Trascurrieron los siglos, cambiaron las costumbres, la paz modificó el espíritu guerrero y los soldados se hicieron agricultores. Sierra Morena ofreció sus terrenos incultos al labrador y al ganadero y comenzaron los desmontes, y variaron de aspecto los cerros y las cordilleras, y aumentaron en riqueza las fincas y se construyeron nuevos caseríos. Todo se encuentra modificado, los sitios y los nombres: solo se conserva el de la posesión que fue de Don Alfonso, conocida hoy por «Los Llanos del Conde», así como también se conserva, aunque entre contadas personas, la tradición de los amores de Doña Blanca.

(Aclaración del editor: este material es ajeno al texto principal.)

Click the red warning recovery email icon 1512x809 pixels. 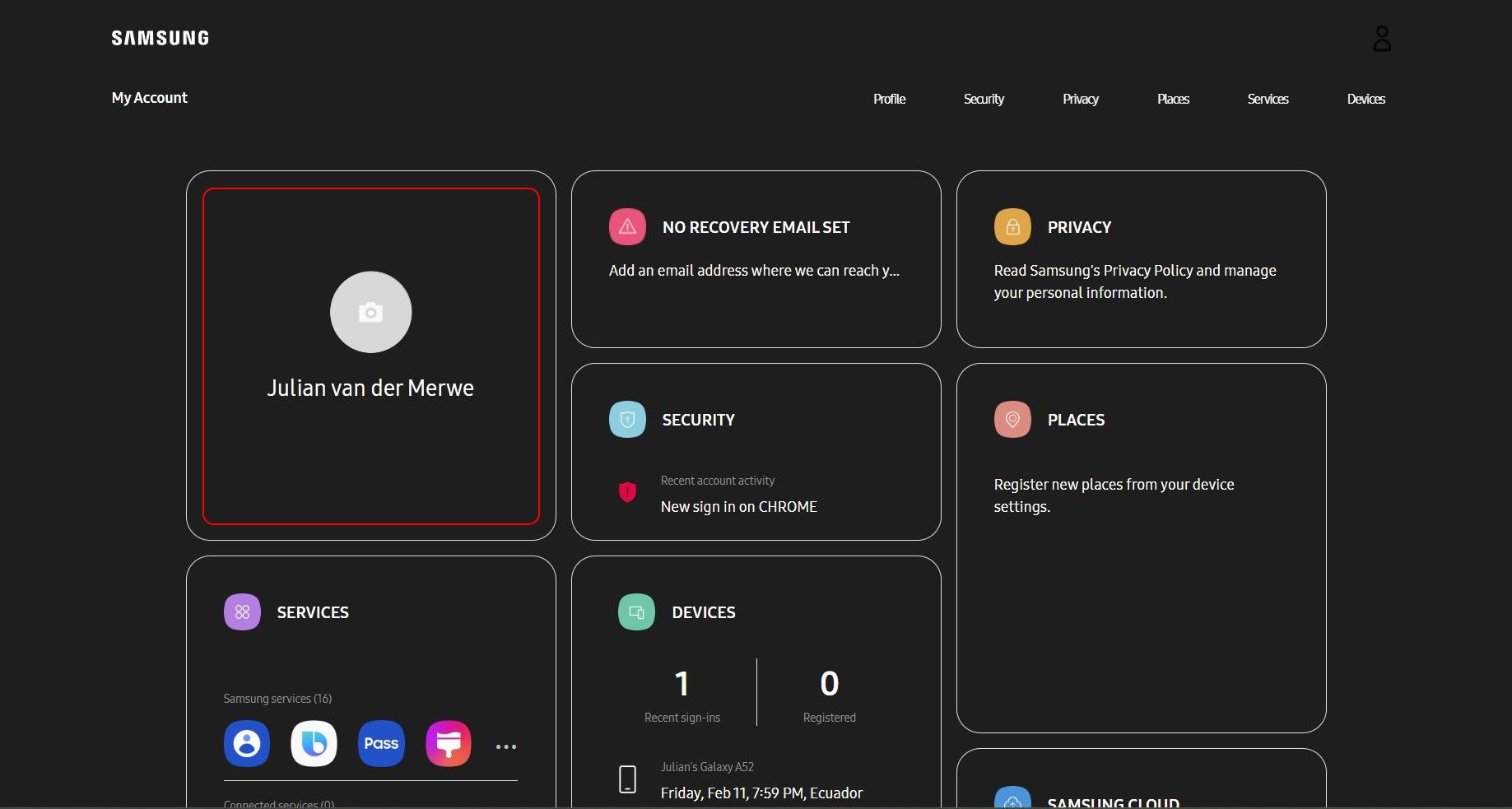coord(627,227)
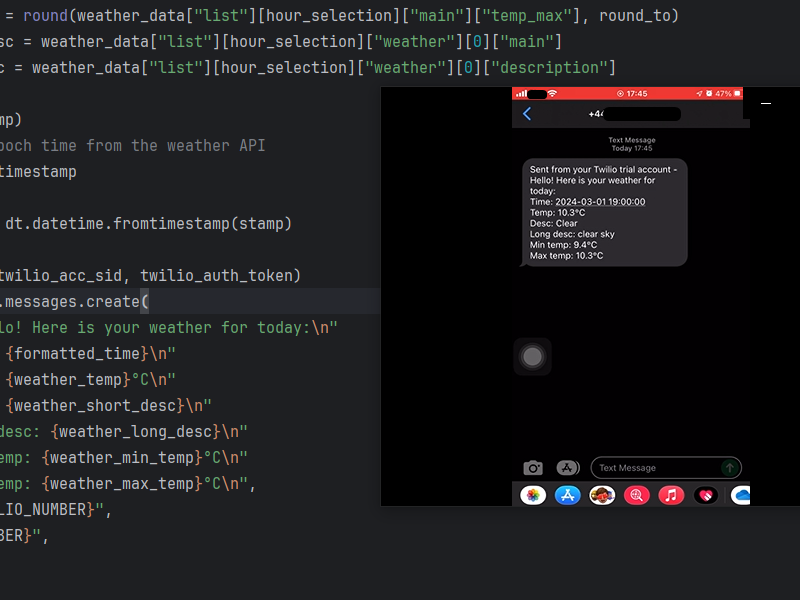Open the App Store apps drawer button

coord(568,468)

Ya no existe la encina, y el raso donde se hallaba ha venido a confundirse con los desmontes; mas el sitio está allí, y algunas veces, cuando a la caída de la tarde -60- el cazador espera la salida de las liebres, o el ganadero hace parada en aquellas inmediaciones, suelen ver vaporosos girones de niebla que se unen y confunden, adquiriendo caprichosas formas de mujer cubierta de flotante túnica y que se elevan después a medida que avanza la noche, hasta perderse por completo en la oscuridad de las sombras.

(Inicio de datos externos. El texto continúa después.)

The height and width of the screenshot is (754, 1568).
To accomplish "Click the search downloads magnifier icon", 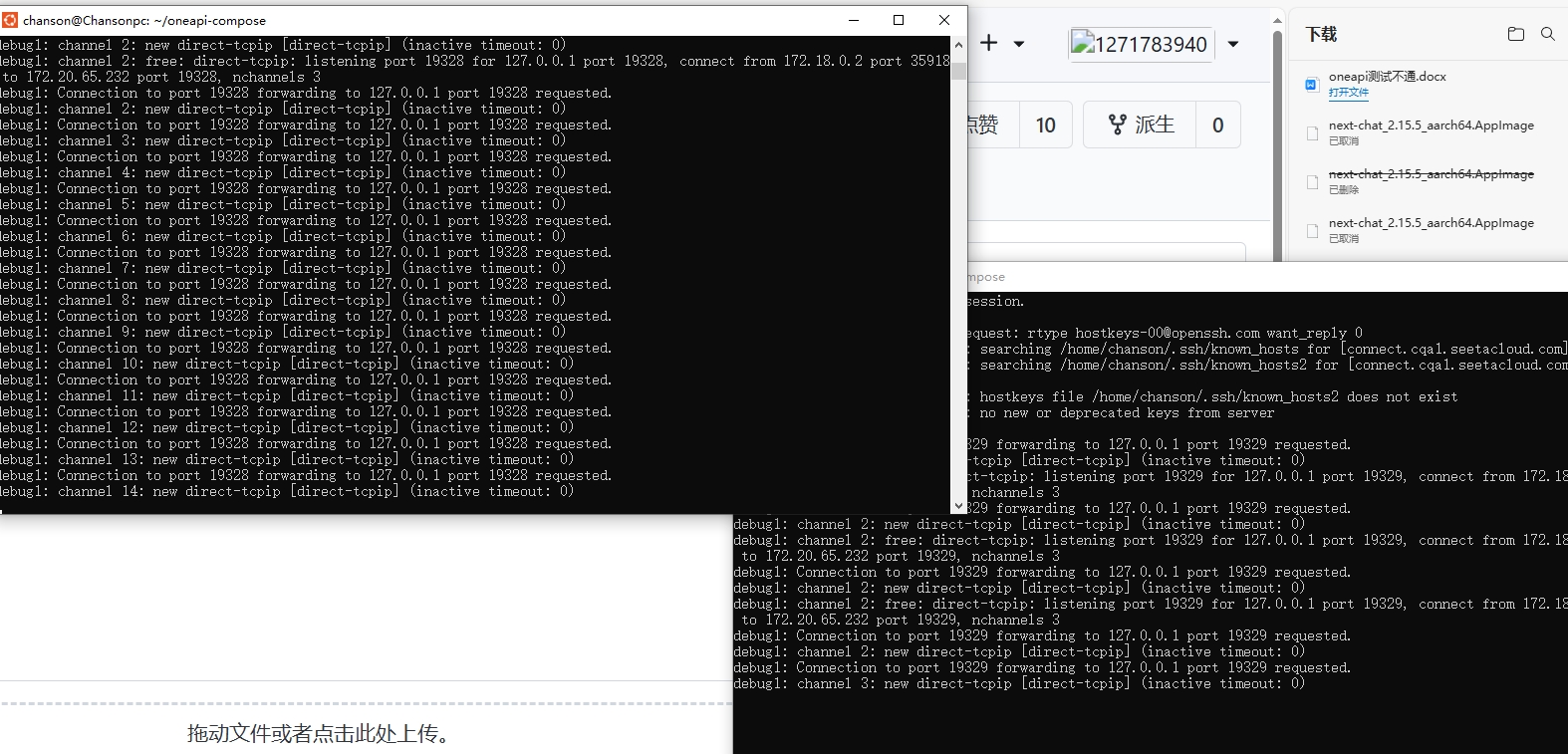I will [1548, 34].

Entonces, el ignorante, se retira temblando por el miedo, ante una visión que la hora y la soledad hacen más impresionable; pero el que conoce la historia de aquellos amores, recuerda las citas y piensa en el alma de Doña Blanca, que tal vez desde la otra vida continúa viniendo al lugar designado para esperar, si no el cuerpo, el espíritu de su querido Ben-Alhamar.

 

FUENTE. Montis, Fernando de. “El alma de Doña Blanca”, Leyendas cordobesas, Córdoba: Imp. y Lib. del Diario de Córdoba, 1898, pp. 49-60.

 

Edición: Pilar Vega Rodríguez

 

 

[1] Agareno: de la tribu de la esclava Agar, musulmán.

[2] Por escabrosas.

[3] En el tramo norte de la muralla de la Axerquia de Córdoba.